(Items stored from a collection)

[Begin]

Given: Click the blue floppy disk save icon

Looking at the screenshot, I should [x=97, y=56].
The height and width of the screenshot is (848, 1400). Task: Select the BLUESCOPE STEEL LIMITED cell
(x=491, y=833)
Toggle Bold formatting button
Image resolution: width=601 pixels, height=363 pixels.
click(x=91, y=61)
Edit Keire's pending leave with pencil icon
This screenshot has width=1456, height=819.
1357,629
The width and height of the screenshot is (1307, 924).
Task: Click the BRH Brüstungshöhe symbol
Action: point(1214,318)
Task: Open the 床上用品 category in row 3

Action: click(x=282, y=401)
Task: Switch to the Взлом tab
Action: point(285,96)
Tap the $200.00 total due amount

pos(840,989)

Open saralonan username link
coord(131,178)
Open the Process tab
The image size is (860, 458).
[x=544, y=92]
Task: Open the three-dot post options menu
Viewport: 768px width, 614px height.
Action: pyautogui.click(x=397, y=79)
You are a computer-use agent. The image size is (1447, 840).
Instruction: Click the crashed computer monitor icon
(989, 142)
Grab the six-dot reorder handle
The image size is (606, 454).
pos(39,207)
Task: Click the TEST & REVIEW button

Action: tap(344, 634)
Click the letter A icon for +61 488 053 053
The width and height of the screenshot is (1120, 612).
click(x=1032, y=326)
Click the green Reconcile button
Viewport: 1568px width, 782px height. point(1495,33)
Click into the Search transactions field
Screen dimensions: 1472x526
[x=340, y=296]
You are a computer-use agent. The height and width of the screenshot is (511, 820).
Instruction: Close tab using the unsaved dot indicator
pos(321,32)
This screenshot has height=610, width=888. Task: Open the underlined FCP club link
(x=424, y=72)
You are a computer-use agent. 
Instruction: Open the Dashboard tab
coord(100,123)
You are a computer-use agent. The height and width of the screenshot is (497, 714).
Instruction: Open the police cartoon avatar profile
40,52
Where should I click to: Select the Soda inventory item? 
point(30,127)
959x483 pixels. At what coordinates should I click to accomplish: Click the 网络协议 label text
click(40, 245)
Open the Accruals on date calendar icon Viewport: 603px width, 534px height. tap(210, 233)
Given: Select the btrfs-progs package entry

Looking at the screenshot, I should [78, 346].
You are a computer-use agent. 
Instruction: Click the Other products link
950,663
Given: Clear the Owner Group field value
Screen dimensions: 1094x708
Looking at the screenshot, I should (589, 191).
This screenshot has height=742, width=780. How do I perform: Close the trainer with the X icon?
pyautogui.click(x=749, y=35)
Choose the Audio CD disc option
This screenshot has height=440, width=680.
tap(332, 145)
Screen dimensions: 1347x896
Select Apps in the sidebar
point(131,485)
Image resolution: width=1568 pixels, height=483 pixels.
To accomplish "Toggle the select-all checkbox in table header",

[End]

*WHAT IS REQUIRED*
Extract every one of the lines above and reproduce each one character for character, in the same order.

*SOLVED EXERCISE*
Given: Click the blue floppy disk save icon

Looking at the screenshot, I should [x=97, y=56].
The height and width of the screenshot is (848, 1400). Task: Select the BLUESCOPE STEEL LIMITED cell
(x=491, y=833)
Toggle Bold formatting button
Image resolution: width=601 pixels, height=363 pixels.
click(x=91, y=61)
Edit Keire's pending leave with pencil icon
This screenshot has width=1456, height=819.
1357,629
The width and height of the screenshot is (1307, 924).
Task: Click the BRH Brüstungshöhe symbol
Action: point(1214,318)
Task: Open the 床上用品 category in row 3

Action: click(x=282, y=401)
Task: Switch to the Взлом tab
Action: point(285,96)
Tap the $200.00 total due amount

pos(840,989)

Open saralonan username link
coord(131,178)
Open the Process tab
The image size is (860, 458).
[x=544, y=92]
Task: Open the three-dot post options menu
Viewport: 768px width, 614px height.
Action: pyautogui.click(x=397, y=79)
You are a computer-use agent. The image size is (1447, 840).
Instruction: Click the crashed computer monitor icon
(989, 142)
Grab the six-dot reorder handle
The image size is (606, 454).
pos(39,207)
Task: Click the TEST & REVIEW button

Action: tap(344, 634)
Click the letter A icon for +61 488 053 053
The width and height of the screenshot is (1120, 612).
click(x=1032, y=326)
Click the green Reconcile button
Viewport: 1568px width, 782px height. point(1495,33)
Click into the Search transactions field
Screen dimensions: 1472x526
[x=340, y=296]
You are a computer-use agent. The height and width of the screenshot is (511, 820).
Instruction: Close tab using the unsaved dot indicator
pos(321,32)
This screenshot has height=610, width=888. Task: Open the underlined FCP club link
(x=424, y=72)
You are a computer-use agent. 
Instruction: Open the Dashboard tab
coord(100,123)
You are a computer-use agent. The height and width of the screenshot is (497, 714).
Instruction: Open the police cartoon avatar profile
40,52
Where should I click to: Select the Soda inventory item? 
point(30,127)
959x483 pixels. At what coordinates should I click to accomplish: Click the 网络协议 label text
click(40, 245)
Open the Accruals on date calendar icon Viewport: 603px width, 534px height. tap(210, 233)
Given: Select the btrfs-progs package entry

Looking at the screenshot, I should [78, 346].
You are a computer-use agent. 
Instruction: Click the Other products link
950,663
Given: Clear the Owner Group field value
Screen dimensions: 1094x708
Looking at the screenshot, I should (589, 191).
This screenshot has height=742, width=780. How do I perform: Close the trainer with the X icon?
pyautogui.click(x=749, y=35)
Choose the Audio CD disc option
This screenshot has height=440, width=680.
tap(332, 145)
Screen dimensions: 1347x896
Select Apps in the sidebar
point(131,485)
Image resolution: width=1568 pixels, height=483 pixels.
To accomplish "Toggle the select-all checkbox in table header",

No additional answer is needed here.